1973: A national speed limit is imposed on the Autobahn in Germany because of the 1973 oil crisis. The speed limit lasts only four months.
1971: During a severe thunderstorm over Washington state, a hijacker calling himself Dan Cooper (aka D. B. Cooper) parachutes from a Northwest Orient Airlines plane with $200,000 in ransom money. He has never been found.
1969: Apollo program: The Apollo 12 command module splashes down safely in the Pacific Ocean, ending the second manned mission to land on the Moon.
1966: Bulgarian TABSO Flight 101 crashes near Bratislava, Czechoslovakia, killing all 82 people on board.
1965: Joseph-Désiré Mobutu seizes power in the Democratic Republic of the Congo and becomes President; he rules the country (which he renames Zaire in 1971) for over 30 years, until being overthrown by rebels in 1997.
1963: In the first live, televised murder, Lee Harvey Oswald, the assassin of President John F. Kennedy, is murdered two days after the assassination, by Jack Ruby, a nightclub operator, in the basement of Dallas police department headquarters.
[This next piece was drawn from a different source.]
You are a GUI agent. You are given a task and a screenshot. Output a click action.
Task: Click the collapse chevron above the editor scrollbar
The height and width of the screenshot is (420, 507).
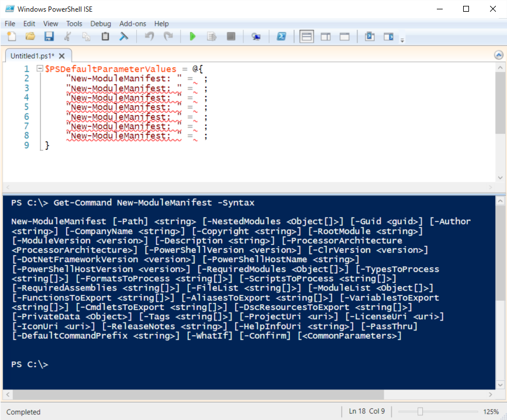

Oswald was being led by two detectives to an armoured car to take him to the nearby county jail.
1962: The influential British satirical television programme That Was the Week That Was is first broadcast.
1906: A 13-6 victory by the Massillon Tigers over their rivals, the Canton Bulldogs, for the "Ohio League" Championship, leads to accusations that the championship series was fixed and results in the first major scandal in professional American football.
1248: In the middle of the night a mass on the north side of Mont Granier suddenly collapsed, in one of the largest historical rockslope failures known in Europe.